● **Required work**
Rewrite the listing from the line with "Where should I click to: Click the Calendar" to the line with "The image size is (1151, 712). tap(118, 165)", changing "sidebar" to "side panel" and leaving everything else as it is.

Stored records:
----------

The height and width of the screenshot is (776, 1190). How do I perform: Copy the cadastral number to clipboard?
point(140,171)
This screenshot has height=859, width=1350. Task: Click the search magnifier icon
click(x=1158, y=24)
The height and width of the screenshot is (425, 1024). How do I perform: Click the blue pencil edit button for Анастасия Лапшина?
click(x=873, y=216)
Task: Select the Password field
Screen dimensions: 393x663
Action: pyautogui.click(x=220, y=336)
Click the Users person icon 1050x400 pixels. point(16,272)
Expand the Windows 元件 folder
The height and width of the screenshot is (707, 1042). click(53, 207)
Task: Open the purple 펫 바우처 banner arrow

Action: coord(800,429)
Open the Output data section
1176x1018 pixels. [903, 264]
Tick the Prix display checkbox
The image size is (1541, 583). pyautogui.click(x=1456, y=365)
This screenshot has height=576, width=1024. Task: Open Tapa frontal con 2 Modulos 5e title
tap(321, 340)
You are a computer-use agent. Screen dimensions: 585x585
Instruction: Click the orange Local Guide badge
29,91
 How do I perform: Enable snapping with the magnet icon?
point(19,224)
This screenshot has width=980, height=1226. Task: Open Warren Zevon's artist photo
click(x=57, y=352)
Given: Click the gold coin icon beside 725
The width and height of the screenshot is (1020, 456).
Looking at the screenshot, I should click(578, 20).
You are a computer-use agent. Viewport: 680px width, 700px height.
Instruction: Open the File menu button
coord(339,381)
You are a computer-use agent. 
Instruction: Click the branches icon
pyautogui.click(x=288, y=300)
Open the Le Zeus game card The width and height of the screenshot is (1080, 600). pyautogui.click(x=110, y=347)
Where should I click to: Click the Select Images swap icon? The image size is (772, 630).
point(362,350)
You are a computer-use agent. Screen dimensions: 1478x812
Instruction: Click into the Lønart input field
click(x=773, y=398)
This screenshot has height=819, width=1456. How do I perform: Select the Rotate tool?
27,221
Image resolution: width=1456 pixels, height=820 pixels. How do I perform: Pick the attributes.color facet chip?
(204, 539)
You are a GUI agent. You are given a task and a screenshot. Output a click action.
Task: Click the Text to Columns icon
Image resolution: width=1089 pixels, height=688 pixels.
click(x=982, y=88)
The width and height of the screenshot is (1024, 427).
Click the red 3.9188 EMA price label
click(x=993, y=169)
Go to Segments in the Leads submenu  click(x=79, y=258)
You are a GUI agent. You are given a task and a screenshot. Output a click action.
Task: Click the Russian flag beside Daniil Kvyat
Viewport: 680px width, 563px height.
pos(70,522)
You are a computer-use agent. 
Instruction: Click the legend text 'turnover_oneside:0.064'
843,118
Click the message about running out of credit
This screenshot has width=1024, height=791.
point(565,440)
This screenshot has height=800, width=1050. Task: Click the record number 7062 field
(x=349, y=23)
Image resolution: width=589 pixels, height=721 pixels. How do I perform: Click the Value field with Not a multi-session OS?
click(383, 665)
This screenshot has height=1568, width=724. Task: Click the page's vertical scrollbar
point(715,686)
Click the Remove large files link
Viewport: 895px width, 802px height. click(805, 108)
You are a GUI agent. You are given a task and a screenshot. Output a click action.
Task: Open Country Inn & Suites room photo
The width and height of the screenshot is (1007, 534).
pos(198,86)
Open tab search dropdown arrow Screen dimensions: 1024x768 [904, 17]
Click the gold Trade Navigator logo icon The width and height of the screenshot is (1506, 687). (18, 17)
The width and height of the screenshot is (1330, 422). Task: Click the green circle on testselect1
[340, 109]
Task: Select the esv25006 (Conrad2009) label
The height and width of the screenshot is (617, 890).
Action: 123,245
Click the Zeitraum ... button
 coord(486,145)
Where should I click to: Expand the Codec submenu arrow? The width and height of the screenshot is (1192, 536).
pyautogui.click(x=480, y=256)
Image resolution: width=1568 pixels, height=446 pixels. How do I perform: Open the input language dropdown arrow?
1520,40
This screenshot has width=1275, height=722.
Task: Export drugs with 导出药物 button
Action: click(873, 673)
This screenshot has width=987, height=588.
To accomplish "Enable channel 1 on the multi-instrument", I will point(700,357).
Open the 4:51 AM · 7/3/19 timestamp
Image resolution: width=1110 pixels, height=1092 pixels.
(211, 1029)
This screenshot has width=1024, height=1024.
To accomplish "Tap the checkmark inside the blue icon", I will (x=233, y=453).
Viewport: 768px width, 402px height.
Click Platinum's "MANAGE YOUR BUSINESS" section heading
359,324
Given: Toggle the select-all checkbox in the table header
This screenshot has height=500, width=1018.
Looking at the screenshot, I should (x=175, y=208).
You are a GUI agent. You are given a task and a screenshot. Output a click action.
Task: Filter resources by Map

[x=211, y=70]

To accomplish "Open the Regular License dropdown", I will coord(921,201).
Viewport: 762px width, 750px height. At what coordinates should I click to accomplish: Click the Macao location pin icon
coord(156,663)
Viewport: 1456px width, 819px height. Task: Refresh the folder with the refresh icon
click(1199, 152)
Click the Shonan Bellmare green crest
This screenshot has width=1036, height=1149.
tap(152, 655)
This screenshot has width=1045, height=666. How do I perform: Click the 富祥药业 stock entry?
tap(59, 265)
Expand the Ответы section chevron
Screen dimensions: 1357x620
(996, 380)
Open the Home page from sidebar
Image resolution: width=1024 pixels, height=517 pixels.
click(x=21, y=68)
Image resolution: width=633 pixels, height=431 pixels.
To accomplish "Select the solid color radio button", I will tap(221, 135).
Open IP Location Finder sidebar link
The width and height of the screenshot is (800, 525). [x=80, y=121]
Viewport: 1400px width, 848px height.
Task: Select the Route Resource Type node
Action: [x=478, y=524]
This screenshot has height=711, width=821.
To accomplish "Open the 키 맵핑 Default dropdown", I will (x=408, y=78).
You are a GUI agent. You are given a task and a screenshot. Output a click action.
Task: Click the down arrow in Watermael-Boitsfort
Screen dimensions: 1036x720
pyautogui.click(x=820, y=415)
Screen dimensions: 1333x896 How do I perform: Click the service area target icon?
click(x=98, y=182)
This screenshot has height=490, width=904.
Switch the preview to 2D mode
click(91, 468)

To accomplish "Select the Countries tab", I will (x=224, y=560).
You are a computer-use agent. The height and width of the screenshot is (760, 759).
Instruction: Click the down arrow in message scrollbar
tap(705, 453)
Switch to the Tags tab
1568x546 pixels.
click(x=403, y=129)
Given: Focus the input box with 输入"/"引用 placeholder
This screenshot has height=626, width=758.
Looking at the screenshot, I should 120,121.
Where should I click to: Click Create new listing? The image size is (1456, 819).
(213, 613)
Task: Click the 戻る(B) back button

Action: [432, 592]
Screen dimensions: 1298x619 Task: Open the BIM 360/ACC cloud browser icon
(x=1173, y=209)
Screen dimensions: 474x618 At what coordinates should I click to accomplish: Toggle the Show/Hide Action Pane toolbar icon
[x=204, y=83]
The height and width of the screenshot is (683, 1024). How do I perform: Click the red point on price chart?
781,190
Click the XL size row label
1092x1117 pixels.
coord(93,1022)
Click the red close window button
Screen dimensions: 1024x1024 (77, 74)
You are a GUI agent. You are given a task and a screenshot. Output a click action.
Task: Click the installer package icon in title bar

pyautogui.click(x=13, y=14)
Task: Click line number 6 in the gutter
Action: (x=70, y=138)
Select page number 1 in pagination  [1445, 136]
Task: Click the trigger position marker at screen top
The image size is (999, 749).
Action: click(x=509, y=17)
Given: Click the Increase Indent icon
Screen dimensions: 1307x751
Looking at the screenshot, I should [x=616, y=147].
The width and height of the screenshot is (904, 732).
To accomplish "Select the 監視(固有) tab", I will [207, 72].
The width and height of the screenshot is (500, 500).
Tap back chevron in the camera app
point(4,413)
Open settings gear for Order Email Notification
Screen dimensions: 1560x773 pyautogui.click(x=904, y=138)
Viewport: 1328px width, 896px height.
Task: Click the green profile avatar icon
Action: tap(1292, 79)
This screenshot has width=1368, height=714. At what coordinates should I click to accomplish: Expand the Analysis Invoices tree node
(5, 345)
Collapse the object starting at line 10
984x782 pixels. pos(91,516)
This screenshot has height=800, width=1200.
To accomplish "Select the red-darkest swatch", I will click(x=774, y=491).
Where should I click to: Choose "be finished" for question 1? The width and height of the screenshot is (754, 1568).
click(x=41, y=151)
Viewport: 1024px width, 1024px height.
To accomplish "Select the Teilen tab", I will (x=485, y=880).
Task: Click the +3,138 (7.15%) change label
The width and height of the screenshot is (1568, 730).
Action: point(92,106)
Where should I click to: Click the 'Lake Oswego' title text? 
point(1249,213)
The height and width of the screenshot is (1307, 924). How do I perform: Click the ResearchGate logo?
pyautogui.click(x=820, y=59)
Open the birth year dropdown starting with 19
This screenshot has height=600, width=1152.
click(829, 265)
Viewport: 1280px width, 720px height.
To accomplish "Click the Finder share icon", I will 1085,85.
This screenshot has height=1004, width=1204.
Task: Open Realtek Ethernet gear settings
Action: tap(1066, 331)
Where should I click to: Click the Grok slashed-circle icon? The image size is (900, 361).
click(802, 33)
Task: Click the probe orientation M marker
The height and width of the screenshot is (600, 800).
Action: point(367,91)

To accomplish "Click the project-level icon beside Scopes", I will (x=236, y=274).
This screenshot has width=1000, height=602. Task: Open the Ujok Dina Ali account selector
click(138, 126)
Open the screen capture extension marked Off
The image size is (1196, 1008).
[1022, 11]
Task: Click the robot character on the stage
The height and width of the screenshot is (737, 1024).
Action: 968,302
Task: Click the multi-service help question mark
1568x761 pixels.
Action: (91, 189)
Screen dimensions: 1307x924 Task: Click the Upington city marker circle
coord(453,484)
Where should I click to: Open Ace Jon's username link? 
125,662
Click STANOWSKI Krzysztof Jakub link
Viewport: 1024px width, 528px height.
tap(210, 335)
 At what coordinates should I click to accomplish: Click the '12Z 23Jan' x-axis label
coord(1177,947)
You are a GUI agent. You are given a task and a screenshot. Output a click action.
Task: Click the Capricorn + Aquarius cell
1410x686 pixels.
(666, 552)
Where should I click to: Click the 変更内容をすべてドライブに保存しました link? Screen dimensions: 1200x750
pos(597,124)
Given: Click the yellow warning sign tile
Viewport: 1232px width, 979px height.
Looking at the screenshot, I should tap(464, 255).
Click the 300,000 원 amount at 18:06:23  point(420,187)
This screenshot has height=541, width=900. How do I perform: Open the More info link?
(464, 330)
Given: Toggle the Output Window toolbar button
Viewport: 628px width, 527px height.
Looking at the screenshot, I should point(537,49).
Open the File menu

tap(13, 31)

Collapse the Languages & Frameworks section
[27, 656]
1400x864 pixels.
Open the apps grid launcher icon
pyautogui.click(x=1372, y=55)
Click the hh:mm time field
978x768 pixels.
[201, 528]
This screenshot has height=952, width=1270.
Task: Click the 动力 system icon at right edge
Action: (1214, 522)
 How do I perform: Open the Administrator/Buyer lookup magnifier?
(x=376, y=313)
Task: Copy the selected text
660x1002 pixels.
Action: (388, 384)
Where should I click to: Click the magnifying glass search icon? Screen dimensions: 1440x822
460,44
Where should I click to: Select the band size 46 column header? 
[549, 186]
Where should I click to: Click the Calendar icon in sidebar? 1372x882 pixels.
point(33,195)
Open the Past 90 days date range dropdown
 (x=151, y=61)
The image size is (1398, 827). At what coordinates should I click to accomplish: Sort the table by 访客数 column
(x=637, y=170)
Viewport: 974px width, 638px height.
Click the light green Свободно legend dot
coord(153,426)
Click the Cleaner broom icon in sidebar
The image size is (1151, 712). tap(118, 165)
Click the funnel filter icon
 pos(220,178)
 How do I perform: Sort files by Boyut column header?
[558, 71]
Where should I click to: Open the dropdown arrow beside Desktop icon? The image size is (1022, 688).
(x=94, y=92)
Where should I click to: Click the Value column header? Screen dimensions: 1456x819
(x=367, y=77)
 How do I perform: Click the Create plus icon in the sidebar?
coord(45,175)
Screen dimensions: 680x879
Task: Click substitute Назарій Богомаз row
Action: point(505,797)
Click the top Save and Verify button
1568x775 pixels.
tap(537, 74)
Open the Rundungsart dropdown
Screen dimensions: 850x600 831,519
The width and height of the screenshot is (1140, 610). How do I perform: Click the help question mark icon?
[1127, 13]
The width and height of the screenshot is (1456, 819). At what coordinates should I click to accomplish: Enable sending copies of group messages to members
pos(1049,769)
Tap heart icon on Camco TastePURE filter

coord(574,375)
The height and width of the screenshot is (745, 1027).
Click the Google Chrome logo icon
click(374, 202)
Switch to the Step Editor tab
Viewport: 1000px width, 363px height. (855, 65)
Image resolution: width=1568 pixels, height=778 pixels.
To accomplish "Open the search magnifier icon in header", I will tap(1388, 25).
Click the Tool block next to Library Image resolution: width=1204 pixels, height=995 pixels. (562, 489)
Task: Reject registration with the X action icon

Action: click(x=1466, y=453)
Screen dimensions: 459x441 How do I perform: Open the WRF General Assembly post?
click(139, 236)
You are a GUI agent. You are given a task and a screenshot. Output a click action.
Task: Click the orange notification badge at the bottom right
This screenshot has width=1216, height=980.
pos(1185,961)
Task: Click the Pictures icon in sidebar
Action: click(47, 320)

----------

● **Task result**
Where should I click to: Click the Calendar icon in side panel? 1372x882 pixels.
point(33,195)
Open the Past 90 days date range dropdown
 (x=151, y=61)
The image size is (1398, 827). At what coordinates should I click to accomplish: Sort the table by 访客数 column
(x=637, y=170)
Viewport: 974px width, 638px height.
Click the light green Свободно legend dot
coord(153,426)
Click the Cleaner broom icon in side panel
The image size is (1151, 712). tap(118, 165)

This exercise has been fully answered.